The once high-flying shares of Hollywood Park Inc. have been driven to much lower altitudes following President Clinton’s proposal to limit the tax benefits enjoyed by paired-share REITs.

The stock tumbled more than 33 percent early this month, to less than $14 a share. By late last week the stock had stabilized at between $15 and $16 a share.

Prior to its nosedive, the stock had been in a steady climb since the Inglewood-based company announced in early 1997 that it would seek to regain its paired-shared status by the start of 1999.

Paired-share REITs were banned in 1984, but Hollywood Park was allowed to keep operating under the designation. It gave up its status in 1991 to simplify its operating structure, leaving four paired-share REITs in the United States.

Those companies have become popular on Wall Street because they enjoy certain tax advantages not enjoyed by traditional REITs.

Traditional REITs make money from buying properties and collecting rental income on those holdings.
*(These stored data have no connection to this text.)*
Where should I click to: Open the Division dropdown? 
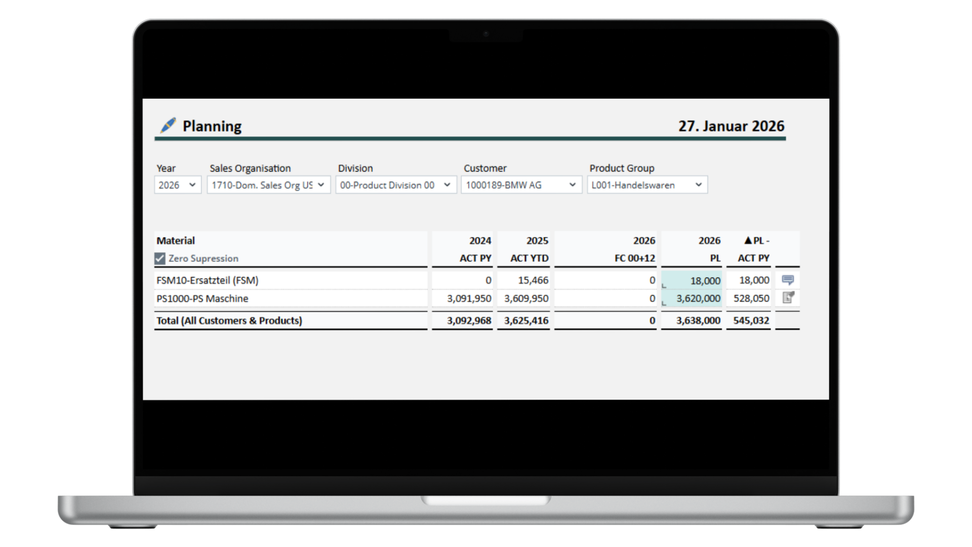point(395,185)
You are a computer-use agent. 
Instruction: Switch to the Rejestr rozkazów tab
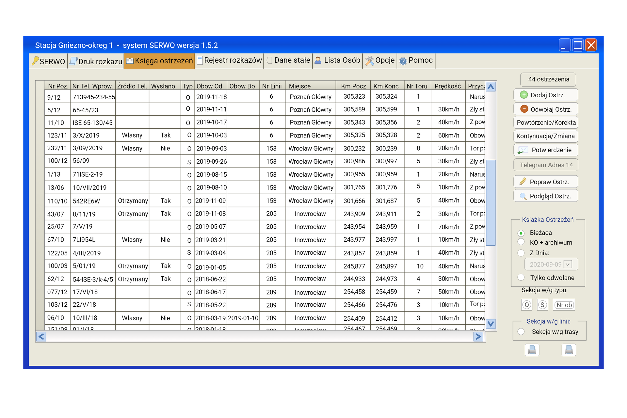click(229, 61)
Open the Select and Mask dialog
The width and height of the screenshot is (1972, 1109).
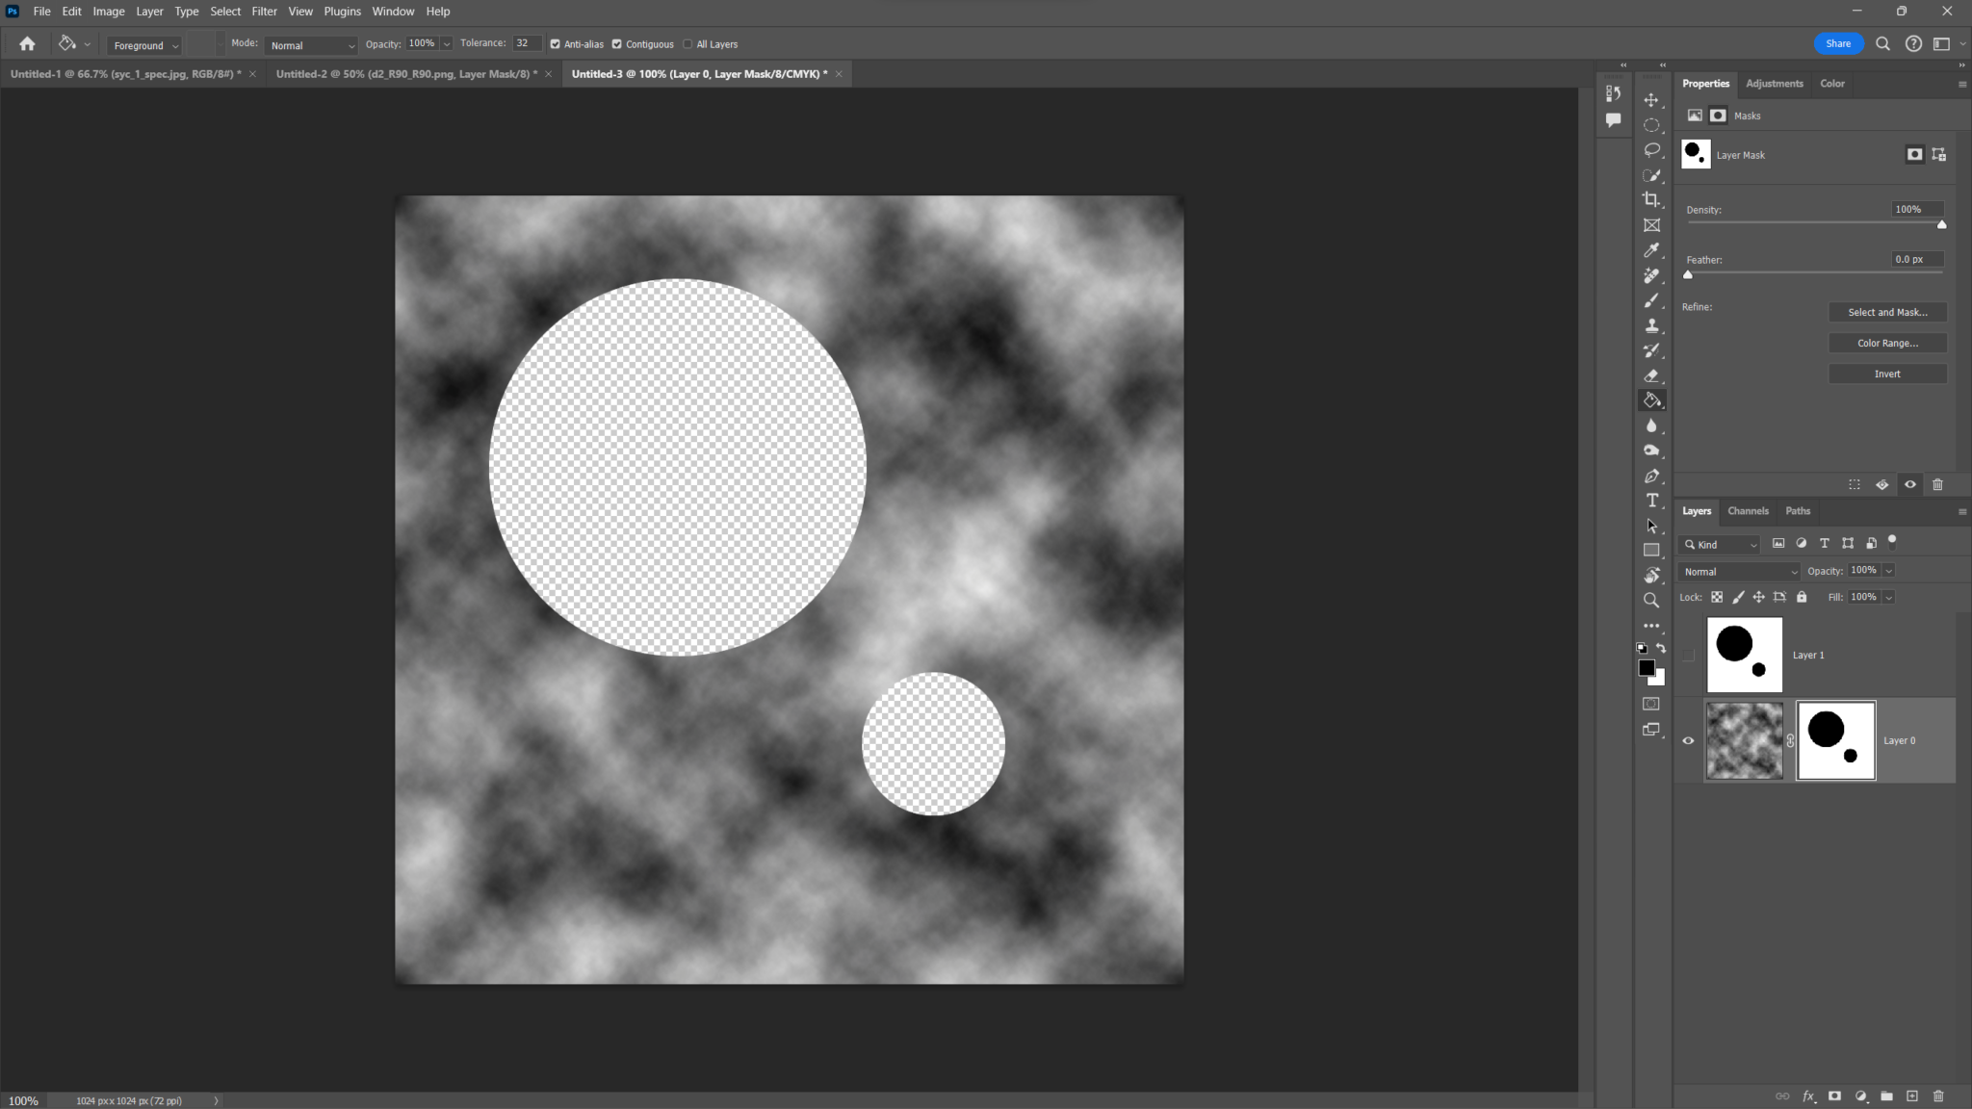tap(1886, 312)
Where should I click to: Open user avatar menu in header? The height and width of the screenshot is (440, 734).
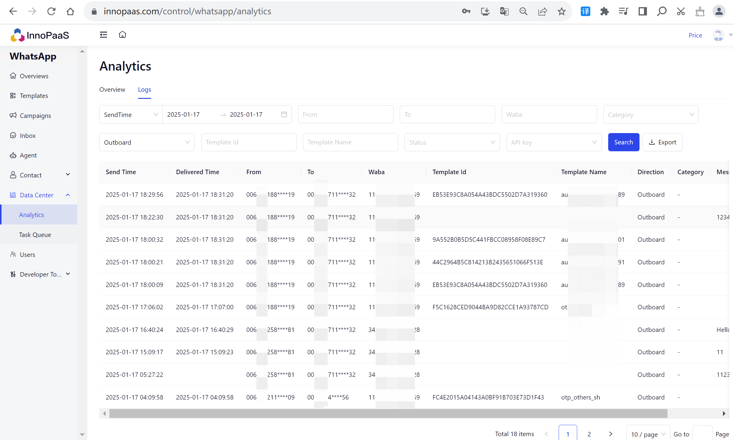tap(718, 35)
But they are not allowed to directly operate properties that generate non-rental income.

Paired-share REITs can operate non-real estate businesses, and funnel the income they generate from those operations through their REIT structure, tax-free.

Until this month, Wall Street expected Hollywood Park to regain its paired-share status, and then get acquired by a much bigger company. But Clinton’s budget proposal would prevent existing paired-share REITs from adding new operations to their tax-free structure.
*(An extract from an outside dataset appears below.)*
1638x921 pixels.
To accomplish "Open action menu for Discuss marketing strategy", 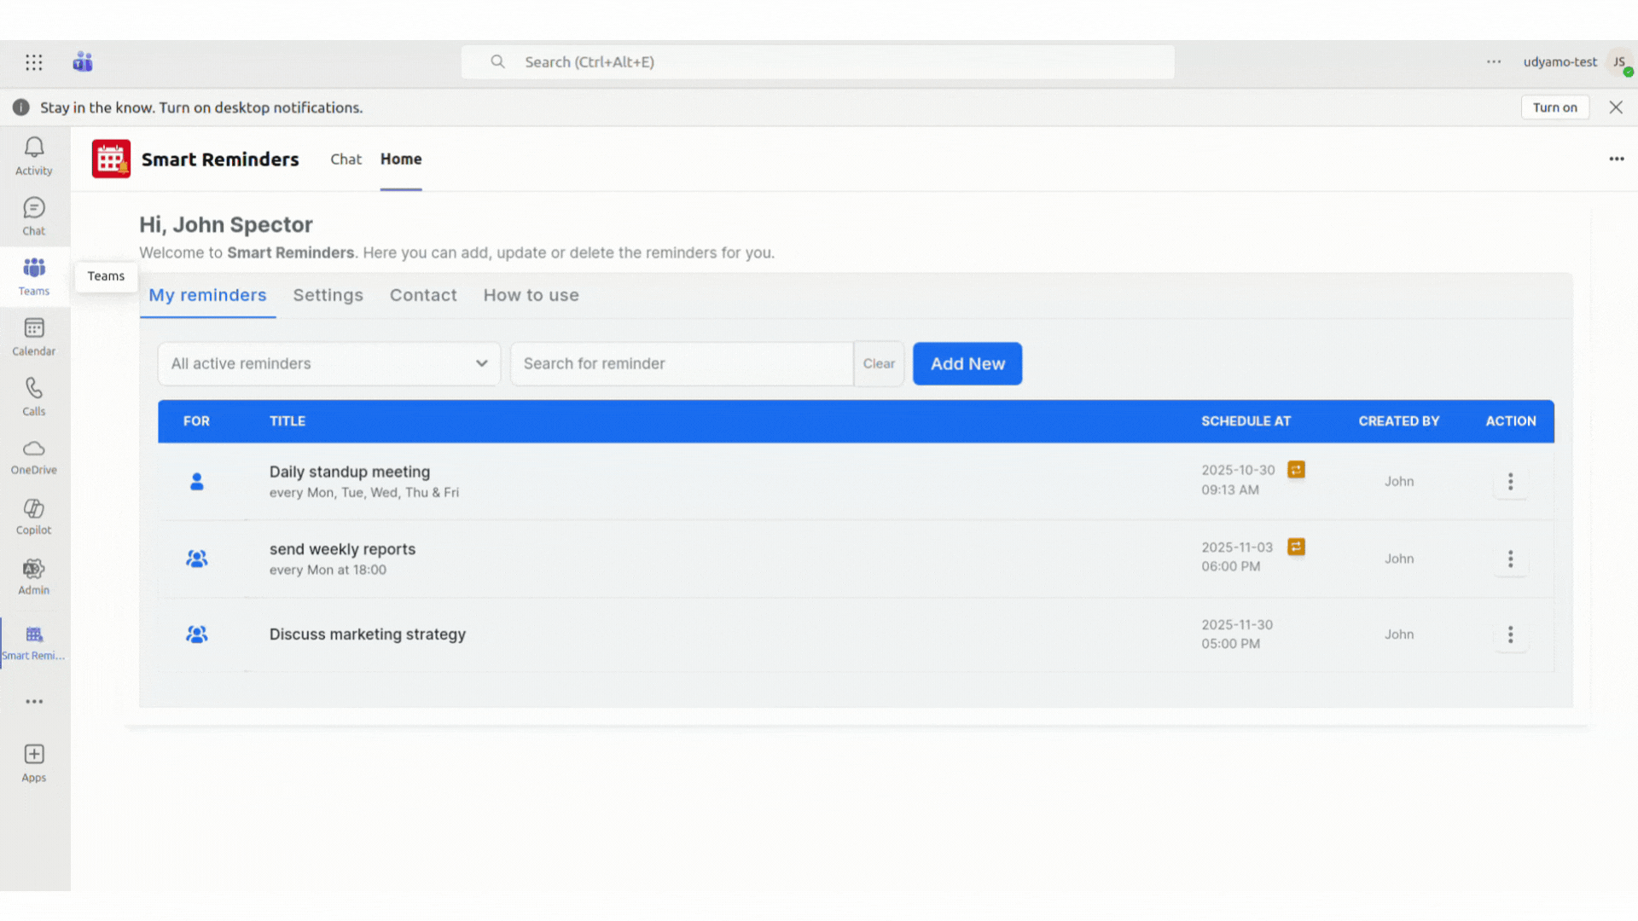I will point(1510,634).
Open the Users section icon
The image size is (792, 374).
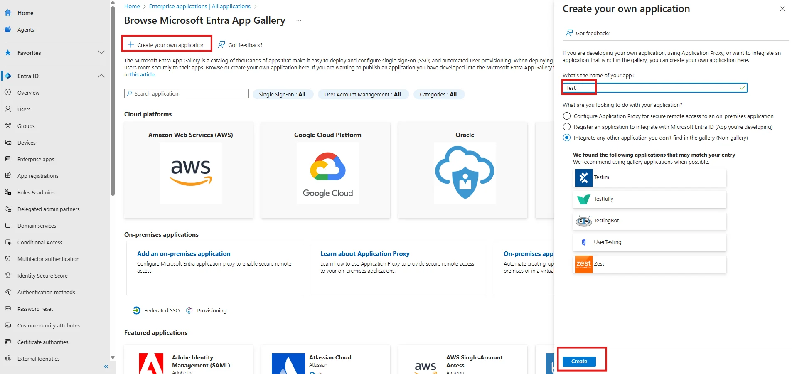pos(8,109)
So even if Hollywood Park were to regain its paired-share status, the tax benefits would only apply to operations it had owned prior to the legislation being passed namely, its casino and racetrack operations.

Hollywood Park declined to comment. An official at Investor Relations Board Inc., which represents the firm, confirmed that Hollywood Park is going ahead with its bid to reinstate its paired-share status.

“They are keeping very tight-lipped. They have got so much pending on the REIT issue that they don’t want to talk about anything that might affect that,” said the official.

The question is whether Hollywood Park can complete its transition, get bought and start buying up new assets before the government takes action.

Richard Klein, an analyst at Ernst & Young Kenneth Leventhal, doubts whether the Clinton proposal will become law this year. He pointed out similar provisions in 1996 that were soundly defeated.

“The threat to Hollywood Park is very real, though I feel that the sell-off is slightly overdone,” said Bryant Riley, president of securities firm B. Riley & Co. in Santa Monica.

Riley put the fair value of the stock at around $17, based on a book value of around $15.